The validation order
Inside executeBatch:
block.chainid == batch.chainId(cross-chain replay).block.timestamp <= batch.deadline(liveness bound).- The batch nonce equals
NonceTracker.nonceOf(address(this))(replay protection). - The EIP-712 signature recovers an address equal to
address(this). Under 7702 delegated execution, that is the victim's address.
If any check fails, the contract reverts before any op runs. If all pass, the nonce is incremented, then the loop runs.
Atomicity
Atomicity is at the EVM transaction level. The whole batch lives inside one Type-4 transaction. If any single op reverts, the entire transaction reverts and all state changes are rolled back, including the nonce increment. From the chain's perspective the rescue never happened.
Practically:
- You never end up with 3 of 5 NFTs transferred and the rest stuck.
- A failing transfer (insufficient approval, contract bug, paused token) cancels the rescue cleanly. You can re-build the batch with that op removed and try again. The nonce did not increment so no replay risk.
- A sweeper cannot insert itself between two ops in the batch because the EVM does not interleave intra-transaction execution with other transactions.
Order matters
The contract executes ops in array order. That has two implications.
Pre-transfer setup
If an asset needs to be unstaked, unwrapped, or claimed before transfer, the setup op must come first.
Example: a staked NFT collection where the NFTs live in a staking contract until unstaked.

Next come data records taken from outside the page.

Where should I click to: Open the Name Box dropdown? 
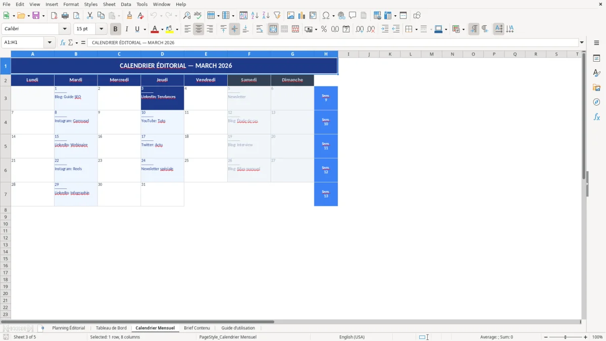(49, 42)
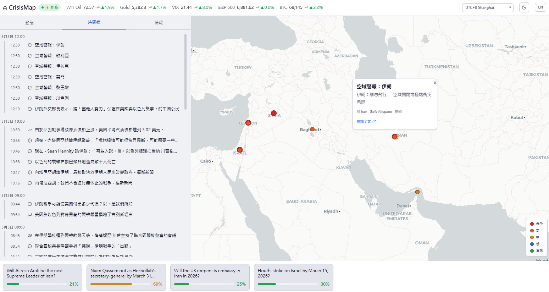This screenshot has height=292, width=549.
Task: Select the red Syria marker on the map
Action: 274,114
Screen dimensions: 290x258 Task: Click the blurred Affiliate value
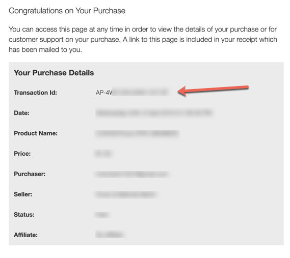click(x=110, y=235)

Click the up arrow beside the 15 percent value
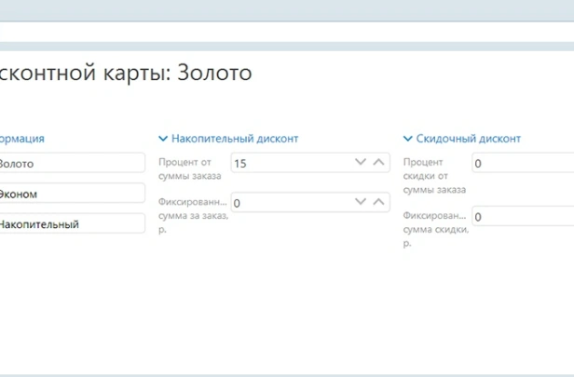[x=378, y=162]
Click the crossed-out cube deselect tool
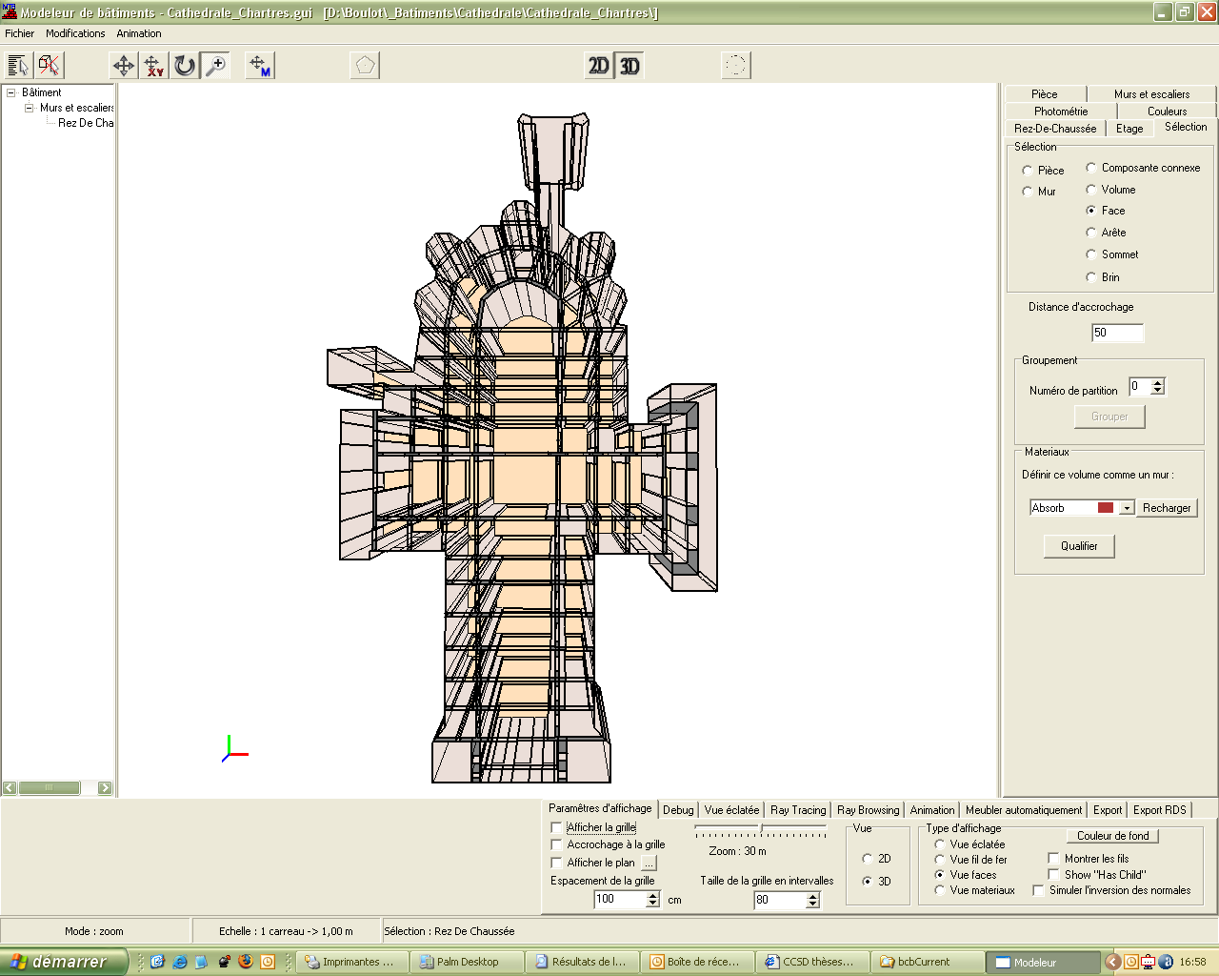This screenshot has height=976, width=1219. coord(49,66)
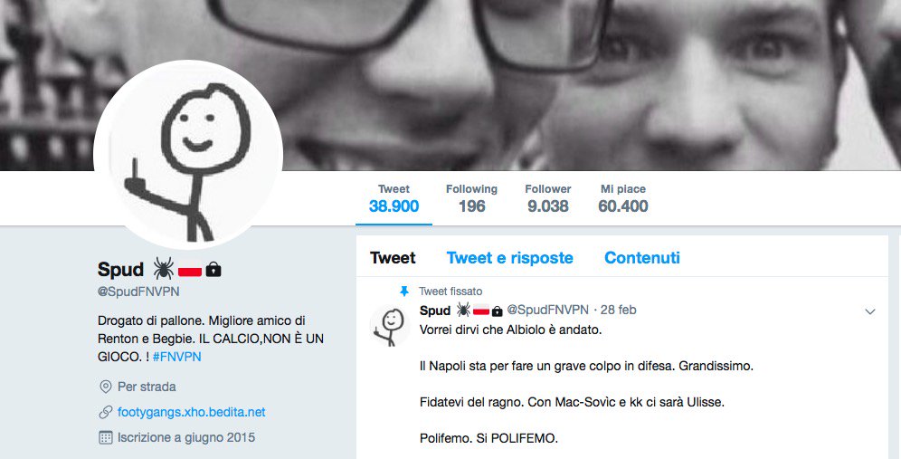901x459 pixels.
Task: Click the padlock icon beside profile name
Action: pyautogui.click(x=213, y=269)
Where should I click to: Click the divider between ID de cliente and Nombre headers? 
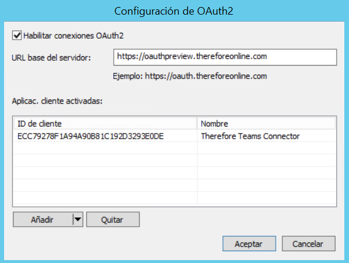(x=197, y=124)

The batch is:
1. unstake(tokenIds = [1, 2, 3]) # NFTs return to victim address
2. transferFrom(victim, safe, 1) # NFT 1 → safe
3. transferFrom(victim, safe, 2) # NFT 2 → safe
4. transferFrom(victim, safe, 3) # NFT 3 → safe
If you place the transfers before the unstake, they revert (the NFTs are still at the staking contract).
ENS reclaim before registrant transfer
Unwrapped .eth 2LD names need their controller reclaimed before the registrant is transferred. Kintsugi does this automatically when you select an unwrapped 2LD; the resulting batch contains both ops in the correct order.
Custom ops
For assets Kintsugi doesn't auto-discover (vesting positions, LP positions, exotic NFTs), you can compose your own ops with customCall from @ophelios/kintsugi-core and place them where they need to be in the array. See the custom calls page.
Gas
The whole batch consumes gas in one transaction. Kintsugi estimates this with a per-op heuristic before submission and shows you the expected cost. The rescuer wallet must cover it. Real cost is usually within ~15% of the estimate.
If a batch is too expensive to fit in one block, you can run it in chunks: rescue the most valuable assets first, then submit a second rescue with the remainder. Each rescue is its own batch with its own NonceTracker increment.
Deadline
The signature is valid until batch.deadline. The CLI defaults to a generous window (about an hour from sign time) so a slow funding step doesn't expire the signature. If you wait too long and miss the deadline, re-build and re-sign. Fast operation, no funds at risk.